Petersen, Kristian Kjær PhD, MSc; Simonsen, Ole PhD; Laursen, Mogens Berg PhD; Arendt-Nielsen, Lars DMSc, PhD
The Clinical Journal of Pain: Post Acceptance: June 16, 2017
doi: 10.1097/AJP.0000000000000528
Original Article: PDF Only

Objectives:

Knee osteoarthritis (KOA) can be associated with local and central sensitization. As an indicator of the central gain, facilitated temporal summation of pain (TSP) has been found in KOA patients. This facilitation is predictive of the development of chronic postoperative pain after total knee arthroplasty (TKA). Other studies have suggested hypoesthesia/hypoalgesia to thermal stimuli as a feature in KOA. This study investigated associations between preoperative TSP, thermal sensitivity and radiological severity for the development of chronic postoperative pain after TKA.

Methods:

Radiological KOA (Kellgren & Lawrence, KL), TSP, and thermal stimuli were collected preoperatively. Clinical knee pain intensity (VAS 0-10) was assessed before and 12 months following TKA. Subjects were categorized into a chronic postoperative pain group if they experienced less than 30% pain reduction of the initial pain after 12 months.

Results:

19% of the subjects were categorized as chronic pain subjects and presented facilitated preoperative TSP (P<0.05) and a trend towards increased heat pain threshold (P=0.077) compared with subjects with normal recovery. Pearson correlations found that preoperative TSP (R=0.193, P=0.013), KL (R=−0.168, P=0.027), warm detection threshold (R=0.195, P=0.012), and heat pain threshold (R=0.196, P=0.012) were associated with pain intensity 12 months after TKA where TSP was identified as an independent factor.

Discussion:

This study showed that preoperatively facilitated TSP in KOA patients was predictive of the development of chronic postoperative pain following TKA. Furthermore, this study is the first to find an association between preoperative hypoalgesia to heat and the development of chronic postoperative pain following TKA.

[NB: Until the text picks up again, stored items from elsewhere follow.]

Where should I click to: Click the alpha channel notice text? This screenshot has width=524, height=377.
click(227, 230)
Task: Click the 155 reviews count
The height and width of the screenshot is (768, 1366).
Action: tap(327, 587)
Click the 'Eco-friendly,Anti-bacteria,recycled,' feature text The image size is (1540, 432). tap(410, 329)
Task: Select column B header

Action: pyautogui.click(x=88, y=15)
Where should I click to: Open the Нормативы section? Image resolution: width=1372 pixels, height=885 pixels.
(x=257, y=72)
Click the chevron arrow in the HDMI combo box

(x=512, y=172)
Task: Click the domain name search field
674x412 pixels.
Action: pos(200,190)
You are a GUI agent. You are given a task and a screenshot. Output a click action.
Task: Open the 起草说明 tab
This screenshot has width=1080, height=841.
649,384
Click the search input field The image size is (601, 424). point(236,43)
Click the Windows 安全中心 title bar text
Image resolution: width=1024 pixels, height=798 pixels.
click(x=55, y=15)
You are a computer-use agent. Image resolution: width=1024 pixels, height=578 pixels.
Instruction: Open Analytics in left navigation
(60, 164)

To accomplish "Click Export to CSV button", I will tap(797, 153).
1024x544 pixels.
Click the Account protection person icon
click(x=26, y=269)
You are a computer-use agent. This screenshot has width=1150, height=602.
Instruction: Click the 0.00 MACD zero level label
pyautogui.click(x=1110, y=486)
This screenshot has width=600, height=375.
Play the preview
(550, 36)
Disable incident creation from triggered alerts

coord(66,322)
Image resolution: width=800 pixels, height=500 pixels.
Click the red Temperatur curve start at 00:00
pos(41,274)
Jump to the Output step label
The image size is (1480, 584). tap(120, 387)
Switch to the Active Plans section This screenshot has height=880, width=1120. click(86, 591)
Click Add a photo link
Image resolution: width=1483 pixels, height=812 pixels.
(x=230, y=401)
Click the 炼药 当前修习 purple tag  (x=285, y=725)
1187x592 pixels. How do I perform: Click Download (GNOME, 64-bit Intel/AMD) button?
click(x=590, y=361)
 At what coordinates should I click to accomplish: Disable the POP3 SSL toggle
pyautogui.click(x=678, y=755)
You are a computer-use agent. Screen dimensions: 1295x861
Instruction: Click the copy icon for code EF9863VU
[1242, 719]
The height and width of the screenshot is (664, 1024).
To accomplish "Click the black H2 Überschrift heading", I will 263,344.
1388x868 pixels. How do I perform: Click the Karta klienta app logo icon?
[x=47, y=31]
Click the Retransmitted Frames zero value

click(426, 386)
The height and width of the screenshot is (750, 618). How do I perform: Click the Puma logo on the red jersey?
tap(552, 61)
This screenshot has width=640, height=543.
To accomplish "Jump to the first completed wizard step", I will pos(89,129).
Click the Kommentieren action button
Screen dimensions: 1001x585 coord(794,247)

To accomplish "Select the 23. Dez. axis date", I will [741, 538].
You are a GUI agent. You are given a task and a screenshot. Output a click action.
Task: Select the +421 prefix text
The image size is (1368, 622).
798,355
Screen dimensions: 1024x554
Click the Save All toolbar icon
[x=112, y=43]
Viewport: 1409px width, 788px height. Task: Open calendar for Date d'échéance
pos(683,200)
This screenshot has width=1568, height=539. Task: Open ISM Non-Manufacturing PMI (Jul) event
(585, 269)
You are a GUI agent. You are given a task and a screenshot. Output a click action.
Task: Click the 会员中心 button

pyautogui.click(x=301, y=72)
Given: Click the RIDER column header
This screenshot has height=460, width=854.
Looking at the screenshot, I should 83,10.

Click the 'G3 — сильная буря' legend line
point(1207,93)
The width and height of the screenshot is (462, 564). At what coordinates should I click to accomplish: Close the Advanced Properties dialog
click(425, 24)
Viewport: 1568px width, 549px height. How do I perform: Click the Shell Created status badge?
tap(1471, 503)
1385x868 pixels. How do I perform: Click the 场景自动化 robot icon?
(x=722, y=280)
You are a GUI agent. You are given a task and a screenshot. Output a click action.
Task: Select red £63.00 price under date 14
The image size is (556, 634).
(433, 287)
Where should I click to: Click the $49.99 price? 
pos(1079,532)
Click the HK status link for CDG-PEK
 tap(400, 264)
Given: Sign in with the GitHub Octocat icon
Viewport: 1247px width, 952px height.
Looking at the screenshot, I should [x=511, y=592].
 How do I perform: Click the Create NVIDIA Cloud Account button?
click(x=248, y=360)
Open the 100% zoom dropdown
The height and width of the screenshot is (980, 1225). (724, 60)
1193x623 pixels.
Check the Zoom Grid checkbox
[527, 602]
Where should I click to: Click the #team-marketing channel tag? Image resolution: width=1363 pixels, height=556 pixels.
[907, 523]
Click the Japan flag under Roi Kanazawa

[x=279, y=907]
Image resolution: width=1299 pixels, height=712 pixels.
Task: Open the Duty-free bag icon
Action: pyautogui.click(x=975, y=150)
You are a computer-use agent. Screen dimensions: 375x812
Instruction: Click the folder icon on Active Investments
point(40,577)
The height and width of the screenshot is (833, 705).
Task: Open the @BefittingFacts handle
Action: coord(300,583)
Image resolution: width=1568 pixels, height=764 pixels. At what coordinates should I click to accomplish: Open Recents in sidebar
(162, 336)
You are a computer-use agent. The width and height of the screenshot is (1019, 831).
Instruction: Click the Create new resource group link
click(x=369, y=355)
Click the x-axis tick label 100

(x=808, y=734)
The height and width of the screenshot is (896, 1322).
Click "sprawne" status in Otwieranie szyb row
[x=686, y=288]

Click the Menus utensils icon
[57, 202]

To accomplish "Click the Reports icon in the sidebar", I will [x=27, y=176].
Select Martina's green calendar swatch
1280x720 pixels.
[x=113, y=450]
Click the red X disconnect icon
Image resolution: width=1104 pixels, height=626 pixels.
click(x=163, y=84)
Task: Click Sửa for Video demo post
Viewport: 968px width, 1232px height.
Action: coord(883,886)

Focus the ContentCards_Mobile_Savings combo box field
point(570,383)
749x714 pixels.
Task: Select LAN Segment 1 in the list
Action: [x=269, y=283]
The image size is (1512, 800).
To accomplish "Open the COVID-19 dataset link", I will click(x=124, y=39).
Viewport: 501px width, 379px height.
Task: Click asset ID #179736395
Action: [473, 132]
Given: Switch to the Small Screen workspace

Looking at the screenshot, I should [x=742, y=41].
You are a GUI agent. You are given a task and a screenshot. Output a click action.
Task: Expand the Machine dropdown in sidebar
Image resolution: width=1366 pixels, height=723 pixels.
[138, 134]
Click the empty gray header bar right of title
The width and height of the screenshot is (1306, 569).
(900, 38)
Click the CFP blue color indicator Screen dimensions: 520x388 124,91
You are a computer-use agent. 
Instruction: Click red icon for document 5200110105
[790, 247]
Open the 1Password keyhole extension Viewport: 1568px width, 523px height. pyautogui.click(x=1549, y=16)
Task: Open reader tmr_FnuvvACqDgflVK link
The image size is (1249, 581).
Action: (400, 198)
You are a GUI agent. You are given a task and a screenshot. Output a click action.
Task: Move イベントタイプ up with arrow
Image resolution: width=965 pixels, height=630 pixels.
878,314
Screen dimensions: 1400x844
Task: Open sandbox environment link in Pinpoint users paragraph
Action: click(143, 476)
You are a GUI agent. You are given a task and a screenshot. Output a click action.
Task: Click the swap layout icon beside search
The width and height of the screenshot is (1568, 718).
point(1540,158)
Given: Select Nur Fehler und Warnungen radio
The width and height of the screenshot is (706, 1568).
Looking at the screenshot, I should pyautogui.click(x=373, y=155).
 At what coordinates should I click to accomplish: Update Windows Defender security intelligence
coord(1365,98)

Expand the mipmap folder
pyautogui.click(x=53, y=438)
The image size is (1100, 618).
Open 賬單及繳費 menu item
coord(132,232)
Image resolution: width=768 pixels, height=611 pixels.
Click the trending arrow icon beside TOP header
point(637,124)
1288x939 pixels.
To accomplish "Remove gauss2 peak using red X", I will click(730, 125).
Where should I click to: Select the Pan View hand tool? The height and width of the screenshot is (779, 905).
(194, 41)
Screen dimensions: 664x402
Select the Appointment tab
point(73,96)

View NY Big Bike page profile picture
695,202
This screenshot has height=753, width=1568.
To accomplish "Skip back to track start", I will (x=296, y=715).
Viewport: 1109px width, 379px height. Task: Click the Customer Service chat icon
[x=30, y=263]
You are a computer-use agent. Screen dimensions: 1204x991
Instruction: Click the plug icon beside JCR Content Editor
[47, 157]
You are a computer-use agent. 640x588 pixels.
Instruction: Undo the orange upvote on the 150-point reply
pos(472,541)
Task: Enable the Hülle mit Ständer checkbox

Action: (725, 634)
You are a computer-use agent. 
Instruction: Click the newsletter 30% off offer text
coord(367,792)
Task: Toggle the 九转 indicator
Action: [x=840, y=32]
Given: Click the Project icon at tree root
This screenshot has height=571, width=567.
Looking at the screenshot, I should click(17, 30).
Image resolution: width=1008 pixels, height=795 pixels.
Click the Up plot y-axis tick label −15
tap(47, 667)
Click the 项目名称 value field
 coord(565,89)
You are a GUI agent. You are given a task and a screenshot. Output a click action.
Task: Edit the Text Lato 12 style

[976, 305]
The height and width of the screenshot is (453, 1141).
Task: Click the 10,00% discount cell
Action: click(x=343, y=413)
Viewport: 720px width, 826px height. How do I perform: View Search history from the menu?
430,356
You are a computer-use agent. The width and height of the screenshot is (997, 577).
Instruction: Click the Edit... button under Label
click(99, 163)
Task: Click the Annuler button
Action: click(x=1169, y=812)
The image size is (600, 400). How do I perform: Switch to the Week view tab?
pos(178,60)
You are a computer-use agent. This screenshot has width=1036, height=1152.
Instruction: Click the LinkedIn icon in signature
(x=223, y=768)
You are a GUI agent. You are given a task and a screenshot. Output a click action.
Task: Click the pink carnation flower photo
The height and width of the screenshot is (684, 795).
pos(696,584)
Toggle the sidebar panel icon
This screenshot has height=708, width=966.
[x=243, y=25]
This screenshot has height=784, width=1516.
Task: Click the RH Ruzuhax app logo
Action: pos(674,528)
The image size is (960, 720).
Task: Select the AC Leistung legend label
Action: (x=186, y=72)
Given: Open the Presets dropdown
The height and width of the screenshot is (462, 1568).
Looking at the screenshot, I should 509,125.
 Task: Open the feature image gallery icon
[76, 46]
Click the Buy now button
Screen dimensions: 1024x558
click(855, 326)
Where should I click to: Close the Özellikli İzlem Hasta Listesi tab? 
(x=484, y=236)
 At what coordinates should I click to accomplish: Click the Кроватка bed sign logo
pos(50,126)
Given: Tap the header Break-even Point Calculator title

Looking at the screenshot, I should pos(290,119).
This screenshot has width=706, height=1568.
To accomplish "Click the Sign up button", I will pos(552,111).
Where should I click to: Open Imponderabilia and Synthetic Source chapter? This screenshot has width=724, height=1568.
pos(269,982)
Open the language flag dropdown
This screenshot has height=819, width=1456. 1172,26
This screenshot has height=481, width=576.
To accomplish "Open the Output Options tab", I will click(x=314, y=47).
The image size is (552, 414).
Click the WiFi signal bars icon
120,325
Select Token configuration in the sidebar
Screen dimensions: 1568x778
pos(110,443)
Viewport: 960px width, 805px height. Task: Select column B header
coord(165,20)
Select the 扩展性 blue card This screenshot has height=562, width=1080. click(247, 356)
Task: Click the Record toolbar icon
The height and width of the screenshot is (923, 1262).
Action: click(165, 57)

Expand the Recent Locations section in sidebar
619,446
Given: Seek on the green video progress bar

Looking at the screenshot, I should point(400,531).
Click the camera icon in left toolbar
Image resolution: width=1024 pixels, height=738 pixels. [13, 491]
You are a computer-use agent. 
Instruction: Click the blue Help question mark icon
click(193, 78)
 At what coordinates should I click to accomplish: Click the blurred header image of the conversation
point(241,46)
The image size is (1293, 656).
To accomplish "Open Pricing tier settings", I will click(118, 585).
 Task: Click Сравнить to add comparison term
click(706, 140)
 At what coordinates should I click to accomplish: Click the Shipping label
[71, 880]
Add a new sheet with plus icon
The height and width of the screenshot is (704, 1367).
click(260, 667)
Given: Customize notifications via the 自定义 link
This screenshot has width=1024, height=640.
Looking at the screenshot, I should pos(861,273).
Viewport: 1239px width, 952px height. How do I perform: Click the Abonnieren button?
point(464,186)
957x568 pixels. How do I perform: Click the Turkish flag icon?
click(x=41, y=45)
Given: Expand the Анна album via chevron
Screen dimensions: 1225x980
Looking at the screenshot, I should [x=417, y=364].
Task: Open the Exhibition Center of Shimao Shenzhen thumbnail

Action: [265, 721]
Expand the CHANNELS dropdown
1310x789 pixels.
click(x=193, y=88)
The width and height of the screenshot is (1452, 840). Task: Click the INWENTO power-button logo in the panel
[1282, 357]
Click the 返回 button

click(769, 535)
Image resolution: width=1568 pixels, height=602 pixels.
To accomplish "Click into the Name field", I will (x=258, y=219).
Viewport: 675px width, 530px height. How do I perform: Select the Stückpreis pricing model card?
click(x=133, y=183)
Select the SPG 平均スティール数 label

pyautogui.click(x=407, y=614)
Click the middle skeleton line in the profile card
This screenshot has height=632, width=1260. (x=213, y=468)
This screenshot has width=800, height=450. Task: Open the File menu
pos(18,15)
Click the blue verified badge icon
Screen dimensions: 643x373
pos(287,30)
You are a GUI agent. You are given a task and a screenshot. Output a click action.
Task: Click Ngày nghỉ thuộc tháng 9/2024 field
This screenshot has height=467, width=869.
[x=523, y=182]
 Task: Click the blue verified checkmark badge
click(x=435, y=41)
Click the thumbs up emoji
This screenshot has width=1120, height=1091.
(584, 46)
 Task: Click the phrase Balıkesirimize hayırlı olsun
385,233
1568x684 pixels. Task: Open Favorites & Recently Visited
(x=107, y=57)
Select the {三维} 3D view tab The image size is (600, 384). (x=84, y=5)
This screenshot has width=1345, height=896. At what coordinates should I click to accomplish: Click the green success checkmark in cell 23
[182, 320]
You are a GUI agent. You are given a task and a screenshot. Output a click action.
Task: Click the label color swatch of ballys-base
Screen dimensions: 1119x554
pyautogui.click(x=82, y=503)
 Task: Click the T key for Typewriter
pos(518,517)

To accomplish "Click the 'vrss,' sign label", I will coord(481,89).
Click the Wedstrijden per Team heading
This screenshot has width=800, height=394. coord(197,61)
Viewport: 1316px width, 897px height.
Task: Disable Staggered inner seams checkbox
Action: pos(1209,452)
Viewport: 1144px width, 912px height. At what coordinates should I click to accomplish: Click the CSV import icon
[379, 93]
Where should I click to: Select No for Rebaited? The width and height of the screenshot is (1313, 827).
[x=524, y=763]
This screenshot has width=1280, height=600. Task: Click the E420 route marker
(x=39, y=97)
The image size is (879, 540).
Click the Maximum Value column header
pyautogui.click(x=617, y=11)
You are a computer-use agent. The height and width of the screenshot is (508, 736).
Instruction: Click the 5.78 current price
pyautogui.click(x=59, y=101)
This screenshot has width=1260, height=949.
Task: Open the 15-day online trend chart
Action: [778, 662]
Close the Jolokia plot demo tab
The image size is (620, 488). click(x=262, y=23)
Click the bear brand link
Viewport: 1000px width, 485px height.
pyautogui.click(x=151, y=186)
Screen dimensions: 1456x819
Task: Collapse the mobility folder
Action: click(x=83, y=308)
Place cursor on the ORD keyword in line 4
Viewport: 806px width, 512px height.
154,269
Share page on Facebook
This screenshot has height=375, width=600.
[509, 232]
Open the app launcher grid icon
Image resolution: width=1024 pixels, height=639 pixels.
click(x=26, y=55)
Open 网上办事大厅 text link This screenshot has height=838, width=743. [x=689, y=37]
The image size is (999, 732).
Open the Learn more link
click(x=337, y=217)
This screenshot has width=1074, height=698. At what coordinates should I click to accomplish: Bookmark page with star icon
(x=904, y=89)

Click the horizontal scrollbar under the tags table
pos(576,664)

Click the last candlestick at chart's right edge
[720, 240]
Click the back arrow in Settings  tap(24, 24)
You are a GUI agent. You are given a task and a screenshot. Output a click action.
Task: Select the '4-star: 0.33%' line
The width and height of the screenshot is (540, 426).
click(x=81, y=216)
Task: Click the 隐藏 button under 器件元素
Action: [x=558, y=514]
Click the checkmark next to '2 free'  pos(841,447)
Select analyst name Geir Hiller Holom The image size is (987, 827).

Original paper for: Clinical Journal of Pain.

Article type: Clinical/Basic Science Research Report.

Source of Funding: The Danish Rheumatism Association, The Innovation Fund Denmark (j.no. 136-2014-5), and The Shionogi Science Program are acknowledged for providing the opportunity to conduct the study. None of the funding sources played a role in the investigation.

The authors declare no conflict of interest.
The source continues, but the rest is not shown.